Copy out each line of the items that contains the word "Viewport". Matches must have the same capitalization.

# Start of LISTED RECORDS

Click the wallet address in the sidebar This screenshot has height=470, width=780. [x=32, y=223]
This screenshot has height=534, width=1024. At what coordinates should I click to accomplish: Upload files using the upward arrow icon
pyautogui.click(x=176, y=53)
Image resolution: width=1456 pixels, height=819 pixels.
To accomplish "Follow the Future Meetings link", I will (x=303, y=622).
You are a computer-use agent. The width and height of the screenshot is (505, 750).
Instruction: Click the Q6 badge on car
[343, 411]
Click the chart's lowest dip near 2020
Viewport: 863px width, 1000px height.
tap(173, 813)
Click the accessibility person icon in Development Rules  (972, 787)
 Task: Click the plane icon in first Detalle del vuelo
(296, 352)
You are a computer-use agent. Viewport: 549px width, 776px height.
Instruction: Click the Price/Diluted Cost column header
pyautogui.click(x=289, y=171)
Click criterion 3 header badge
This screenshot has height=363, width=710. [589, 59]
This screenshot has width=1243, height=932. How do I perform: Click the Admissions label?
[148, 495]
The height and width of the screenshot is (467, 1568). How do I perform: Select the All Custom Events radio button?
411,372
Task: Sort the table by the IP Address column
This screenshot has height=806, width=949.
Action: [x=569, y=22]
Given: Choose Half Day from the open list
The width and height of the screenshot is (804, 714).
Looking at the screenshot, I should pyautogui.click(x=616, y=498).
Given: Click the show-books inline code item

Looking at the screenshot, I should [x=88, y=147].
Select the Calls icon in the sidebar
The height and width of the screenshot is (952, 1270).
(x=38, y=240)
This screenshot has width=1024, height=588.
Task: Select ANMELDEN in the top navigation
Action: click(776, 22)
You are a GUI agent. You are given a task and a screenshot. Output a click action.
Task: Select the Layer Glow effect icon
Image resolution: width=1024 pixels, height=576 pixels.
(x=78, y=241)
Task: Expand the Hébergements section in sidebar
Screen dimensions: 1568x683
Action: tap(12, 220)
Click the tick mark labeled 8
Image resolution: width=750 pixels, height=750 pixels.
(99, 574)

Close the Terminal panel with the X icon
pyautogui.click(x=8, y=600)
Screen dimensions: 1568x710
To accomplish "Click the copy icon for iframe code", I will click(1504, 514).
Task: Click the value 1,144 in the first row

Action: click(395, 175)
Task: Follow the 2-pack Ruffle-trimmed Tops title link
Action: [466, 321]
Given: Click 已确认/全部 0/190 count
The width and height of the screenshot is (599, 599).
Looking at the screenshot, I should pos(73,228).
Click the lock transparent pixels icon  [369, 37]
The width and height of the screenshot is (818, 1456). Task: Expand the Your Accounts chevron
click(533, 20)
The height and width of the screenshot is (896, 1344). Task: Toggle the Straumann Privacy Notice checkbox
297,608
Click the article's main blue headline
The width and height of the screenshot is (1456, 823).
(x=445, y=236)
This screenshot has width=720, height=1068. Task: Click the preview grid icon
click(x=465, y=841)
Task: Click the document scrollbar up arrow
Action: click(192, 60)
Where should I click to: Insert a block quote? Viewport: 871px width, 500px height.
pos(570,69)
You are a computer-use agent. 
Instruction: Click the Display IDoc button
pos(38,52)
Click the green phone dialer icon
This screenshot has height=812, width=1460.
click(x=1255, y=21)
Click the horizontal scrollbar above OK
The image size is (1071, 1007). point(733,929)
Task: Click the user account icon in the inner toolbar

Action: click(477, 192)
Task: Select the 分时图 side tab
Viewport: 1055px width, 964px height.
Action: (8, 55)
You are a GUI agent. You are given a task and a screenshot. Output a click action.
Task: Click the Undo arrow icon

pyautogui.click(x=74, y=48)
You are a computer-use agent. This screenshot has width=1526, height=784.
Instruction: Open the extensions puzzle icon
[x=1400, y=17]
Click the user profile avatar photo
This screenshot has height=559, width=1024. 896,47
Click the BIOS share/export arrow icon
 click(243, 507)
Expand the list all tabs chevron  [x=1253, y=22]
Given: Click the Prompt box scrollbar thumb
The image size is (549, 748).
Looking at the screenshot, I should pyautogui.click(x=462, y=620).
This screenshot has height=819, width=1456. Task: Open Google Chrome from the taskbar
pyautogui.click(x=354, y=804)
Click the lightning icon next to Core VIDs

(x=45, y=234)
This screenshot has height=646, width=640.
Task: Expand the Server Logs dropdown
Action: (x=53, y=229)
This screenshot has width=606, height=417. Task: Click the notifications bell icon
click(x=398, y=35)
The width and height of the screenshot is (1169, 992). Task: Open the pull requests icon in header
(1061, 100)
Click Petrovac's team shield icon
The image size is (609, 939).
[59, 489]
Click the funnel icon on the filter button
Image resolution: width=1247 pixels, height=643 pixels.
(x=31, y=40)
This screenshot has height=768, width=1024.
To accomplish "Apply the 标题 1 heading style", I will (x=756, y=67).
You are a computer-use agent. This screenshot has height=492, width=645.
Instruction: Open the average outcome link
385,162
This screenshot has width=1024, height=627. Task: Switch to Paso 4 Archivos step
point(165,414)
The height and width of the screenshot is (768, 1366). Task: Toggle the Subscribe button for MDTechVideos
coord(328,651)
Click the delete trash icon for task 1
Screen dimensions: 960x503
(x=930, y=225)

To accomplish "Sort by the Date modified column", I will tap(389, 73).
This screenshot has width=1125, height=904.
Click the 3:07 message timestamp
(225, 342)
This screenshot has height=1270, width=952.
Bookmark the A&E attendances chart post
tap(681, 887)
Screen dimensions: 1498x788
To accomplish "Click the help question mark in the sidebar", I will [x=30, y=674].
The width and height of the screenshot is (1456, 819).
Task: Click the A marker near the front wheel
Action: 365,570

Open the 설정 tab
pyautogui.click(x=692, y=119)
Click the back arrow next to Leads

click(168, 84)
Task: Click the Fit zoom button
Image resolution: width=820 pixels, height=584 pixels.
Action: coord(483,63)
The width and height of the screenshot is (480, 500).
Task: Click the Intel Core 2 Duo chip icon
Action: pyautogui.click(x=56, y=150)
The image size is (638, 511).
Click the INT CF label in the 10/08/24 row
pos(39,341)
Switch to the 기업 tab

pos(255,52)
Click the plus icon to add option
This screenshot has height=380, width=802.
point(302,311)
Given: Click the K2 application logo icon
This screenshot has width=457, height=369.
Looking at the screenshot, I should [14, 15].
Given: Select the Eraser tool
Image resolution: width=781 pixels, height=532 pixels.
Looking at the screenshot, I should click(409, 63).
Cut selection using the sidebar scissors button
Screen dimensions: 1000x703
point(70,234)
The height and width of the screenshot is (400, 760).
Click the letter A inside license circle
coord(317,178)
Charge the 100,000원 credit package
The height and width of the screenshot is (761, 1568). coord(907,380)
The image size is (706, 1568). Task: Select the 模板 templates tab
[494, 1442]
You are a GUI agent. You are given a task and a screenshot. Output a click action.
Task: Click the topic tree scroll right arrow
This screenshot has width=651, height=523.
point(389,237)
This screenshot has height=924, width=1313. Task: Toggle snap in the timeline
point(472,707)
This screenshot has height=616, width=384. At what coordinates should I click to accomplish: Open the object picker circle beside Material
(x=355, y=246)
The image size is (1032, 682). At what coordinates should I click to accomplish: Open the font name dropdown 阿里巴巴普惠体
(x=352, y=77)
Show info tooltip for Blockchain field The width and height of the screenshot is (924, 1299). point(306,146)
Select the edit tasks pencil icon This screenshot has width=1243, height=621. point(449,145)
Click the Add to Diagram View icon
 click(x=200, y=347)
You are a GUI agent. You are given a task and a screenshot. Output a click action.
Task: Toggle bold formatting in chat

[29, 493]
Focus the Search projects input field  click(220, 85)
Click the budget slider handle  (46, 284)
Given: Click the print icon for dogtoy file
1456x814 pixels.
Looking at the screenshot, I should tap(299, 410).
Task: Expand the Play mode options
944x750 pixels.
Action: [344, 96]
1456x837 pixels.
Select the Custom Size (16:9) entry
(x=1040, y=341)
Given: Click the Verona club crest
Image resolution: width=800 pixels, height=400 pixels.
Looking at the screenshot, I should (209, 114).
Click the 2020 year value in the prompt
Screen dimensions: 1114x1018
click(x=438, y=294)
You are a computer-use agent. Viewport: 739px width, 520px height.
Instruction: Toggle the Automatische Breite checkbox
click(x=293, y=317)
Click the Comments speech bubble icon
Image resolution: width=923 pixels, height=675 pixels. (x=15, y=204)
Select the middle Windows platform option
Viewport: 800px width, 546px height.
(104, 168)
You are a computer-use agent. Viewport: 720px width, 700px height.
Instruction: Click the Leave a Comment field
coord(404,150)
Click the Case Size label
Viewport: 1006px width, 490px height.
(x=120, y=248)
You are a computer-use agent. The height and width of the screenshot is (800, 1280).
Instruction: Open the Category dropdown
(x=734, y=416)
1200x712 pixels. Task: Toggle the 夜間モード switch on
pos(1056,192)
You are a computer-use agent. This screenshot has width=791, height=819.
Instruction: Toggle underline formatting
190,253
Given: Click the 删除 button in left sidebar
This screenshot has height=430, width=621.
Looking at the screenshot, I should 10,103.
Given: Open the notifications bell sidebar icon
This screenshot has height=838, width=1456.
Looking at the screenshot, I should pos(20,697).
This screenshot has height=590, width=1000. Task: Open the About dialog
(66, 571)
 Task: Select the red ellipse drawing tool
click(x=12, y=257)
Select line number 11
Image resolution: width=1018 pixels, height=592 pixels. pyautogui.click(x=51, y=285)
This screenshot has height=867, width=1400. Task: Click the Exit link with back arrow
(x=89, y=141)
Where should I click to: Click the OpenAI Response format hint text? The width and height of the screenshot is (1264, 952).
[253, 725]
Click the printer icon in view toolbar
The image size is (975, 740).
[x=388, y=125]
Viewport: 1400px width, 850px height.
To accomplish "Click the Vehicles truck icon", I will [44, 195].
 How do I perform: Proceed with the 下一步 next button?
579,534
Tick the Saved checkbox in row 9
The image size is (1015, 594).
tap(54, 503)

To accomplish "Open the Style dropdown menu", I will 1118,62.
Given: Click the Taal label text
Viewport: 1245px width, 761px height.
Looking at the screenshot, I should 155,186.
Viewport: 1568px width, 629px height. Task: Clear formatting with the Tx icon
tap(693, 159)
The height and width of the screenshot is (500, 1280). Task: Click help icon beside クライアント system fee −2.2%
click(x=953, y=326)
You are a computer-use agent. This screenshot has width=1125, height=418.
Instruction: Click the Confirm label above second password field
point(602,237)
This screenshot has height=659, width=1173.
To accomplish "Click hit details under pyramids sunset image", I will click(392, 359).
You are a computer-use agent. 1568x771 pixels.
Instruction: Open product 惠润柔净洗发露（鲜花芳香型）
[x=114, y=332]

# End of LISTED RECORDS

### [SOLUTION TO THE EXERCISE]
Viewport: 863px width, 1000px height.
You are a computer-use agent. Viewport: 549px width, 776px height.
Where should I click to: Insert a block quote? Viewport: 871px width, 500px height.
Viewport: 1055px width, 964px height.
You are a computer-use agent. Viewport: 739px width, 520px height.
Viewport: 800px width, 546px height.
You are a computer-use agent. Viewport: 720px width, 700px height.
Viewport: 1006px width, 490px height.
Viewport: 1400px width, 850px height.
Viewport: 1245px width, 761px height.
Viewport: 1568px width, 629px height. Task: Clear formatting with the Tx icon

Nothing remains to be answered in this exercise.